Framing the Dialogue

The Digital Photography Book

There may be thousands of photography books available and many of them have now been edited to include digital photography.  Less than ten years ago I was the only person in my family that had a camera.  We often bought the kids disposable cameras to use on vacations.  I bought my first digital camera (an Olympus for around $700) and I seem to remember that it had around 3 MP.  I took both it and my 35mm film camera on vacation that year to compare both. 

After the first day I put my 35mm away and never used it again.  Even with the annoying delay when I wanted to take a picture it was more convenient than my Minolta SLR with flashes and zoom lenses.  A few years ago the amount of money that I had available coincided with the price of a Nikon digital SLR (D100) and I jumped at it.  What a camera.  I promptly listed all of my film equipment on ebay and used the proceeds to upgrade lenses for my new Nikon.  I was in love with that camera…until I bought a Nikon D300 digital SLR.  I kept the D100 as a backup as recommended in a book that I read by Scott Kelby.

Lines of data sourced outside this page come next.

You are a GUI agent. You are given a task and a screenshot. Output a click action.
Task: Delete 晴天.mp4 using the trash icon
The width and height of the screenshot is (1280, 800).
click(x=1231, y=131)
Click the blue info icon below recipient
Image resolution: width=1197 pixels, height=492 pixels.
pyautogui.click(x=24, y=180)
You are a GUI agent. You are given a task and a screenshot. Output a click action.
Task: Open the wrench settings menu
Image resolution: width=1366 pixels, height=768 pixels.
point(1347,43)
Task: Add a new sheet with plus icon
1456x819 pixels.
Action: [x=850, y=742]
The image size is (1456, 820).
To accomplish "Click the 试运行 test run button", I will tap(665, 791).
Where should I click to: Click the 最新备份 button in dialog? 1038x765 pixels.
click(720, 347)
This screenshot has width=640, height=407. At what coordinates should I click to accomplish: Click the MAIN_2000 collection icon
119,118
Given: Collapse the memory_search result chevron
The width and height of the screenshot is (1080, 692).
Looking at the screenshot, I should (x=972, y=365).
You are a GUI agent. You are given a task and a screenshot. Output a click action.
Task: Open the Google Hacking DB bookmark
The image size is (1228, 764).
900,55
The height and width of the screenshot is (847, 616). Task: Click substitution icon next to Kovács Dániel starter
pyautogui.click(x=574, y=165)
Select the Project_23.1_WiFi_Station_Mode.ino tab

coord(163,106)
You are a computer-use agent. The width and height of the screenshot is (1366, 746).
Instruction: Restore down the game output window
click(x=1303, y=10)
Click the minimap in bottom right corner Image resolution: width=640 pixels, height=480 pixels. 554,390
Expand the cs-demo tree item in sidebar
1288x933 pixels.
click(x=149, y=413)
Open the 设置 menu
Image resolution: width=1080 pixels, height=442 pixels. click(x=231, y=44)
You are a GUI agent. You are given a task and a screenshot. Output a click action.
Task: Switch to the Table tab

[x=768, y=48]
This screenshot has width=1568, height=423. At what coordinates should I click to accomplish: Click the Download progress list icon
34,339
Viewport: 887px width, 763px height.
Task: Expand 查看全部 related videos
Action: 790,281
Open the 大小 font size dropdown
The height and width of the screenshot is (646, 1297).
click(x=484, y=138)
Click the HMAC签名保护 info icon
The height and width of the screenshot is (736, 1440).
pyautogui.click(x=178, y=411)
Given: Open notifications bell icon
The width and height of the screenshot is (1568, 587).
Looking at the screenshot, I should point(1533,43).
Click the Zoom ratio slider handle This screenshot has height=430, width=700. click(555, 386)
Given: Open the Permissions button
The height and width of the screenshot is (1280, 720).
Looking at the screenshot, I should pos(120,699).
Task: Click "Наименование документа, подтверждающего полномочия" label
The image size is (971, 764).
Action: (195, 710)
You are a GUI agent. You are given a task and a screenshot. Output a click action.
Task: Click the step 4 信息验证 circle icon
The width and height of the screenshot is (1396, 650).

The Digital Photography Book is not just for folks with expensive digital SLRs although the prices are so affordable these days.  My daughter just bought a Nikon D3000 that was way less expensive than my first point-and-shoot digital.  Kelby gives lots of tips, ideas, and perhaps secrets giving you the tools to take better pictures.  He also provides suggestions for ways to upgrade and what equipment is necessary, helpful, or just cool to have.

Warning…this is NOT one of those many dry, dry, dry photography books.  Scott Kelby’s writing style is light, crisp, and full of humour.  Most of his tips are one page long and organized into chapters from “Pro Tips for Getting Really Sharp Pictures” (you’ll learn what “Tack Sharp” means) to “Shooting Landscapes Like a Pro” to “Avoiding Problems Like a Pro” and many more chapters.  Kelby uses the last chapter to provide “recipes” for certain types of shots.